*GOAL OF THE EXERCISE*: Write out every line below that includes the word "image".

*SOURCE MATERIAL*:
^^^^^^^^^^^^^^^^

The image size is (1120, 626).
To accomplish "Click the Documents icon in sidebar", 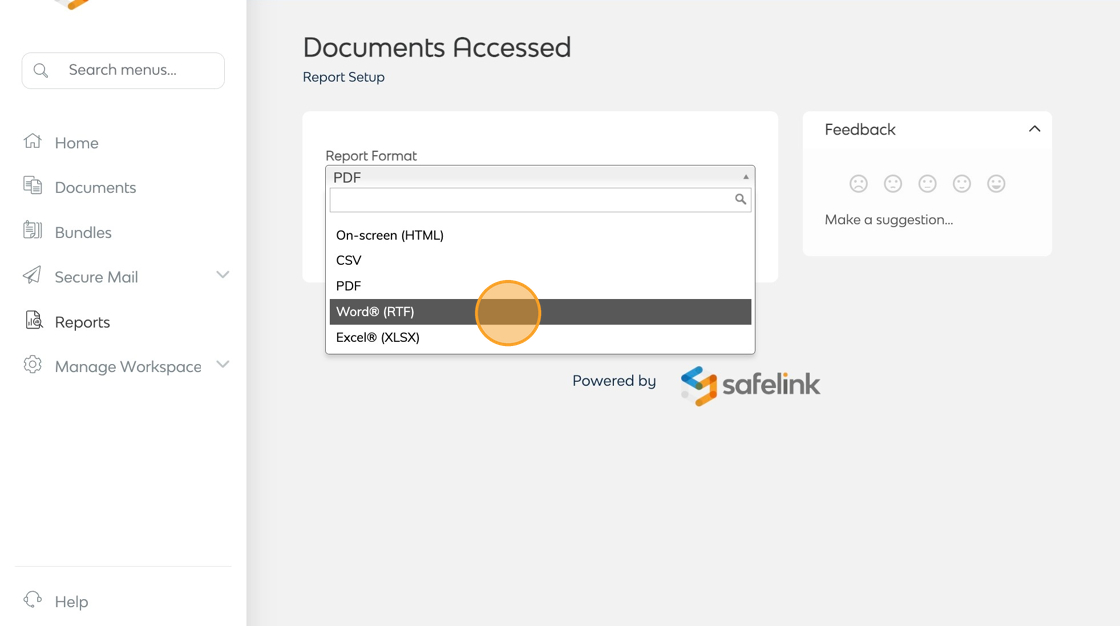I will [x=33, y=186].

^^^^^^^^^^^^^^^^

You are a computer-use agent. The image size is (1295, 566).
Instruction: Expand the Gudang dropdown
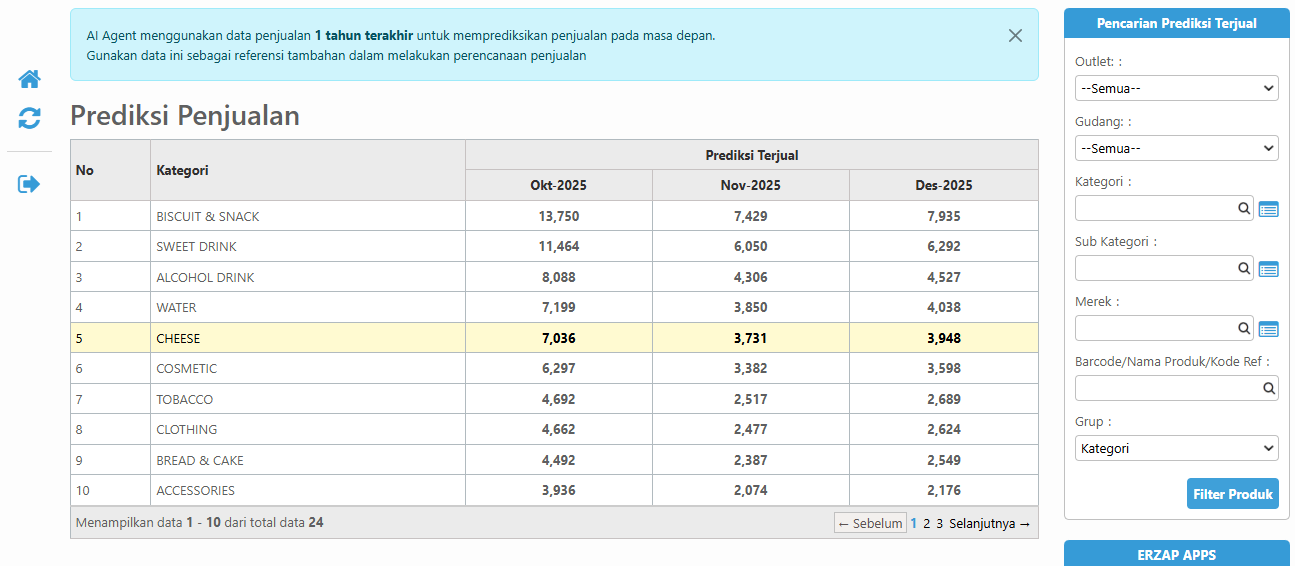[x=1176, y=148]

^^^^^^^^^^^^^^^^

*EXERCISE RESPONSE*:
The image size is (1120, 626).
You are a computer-use agent. The image size is (1295, 566).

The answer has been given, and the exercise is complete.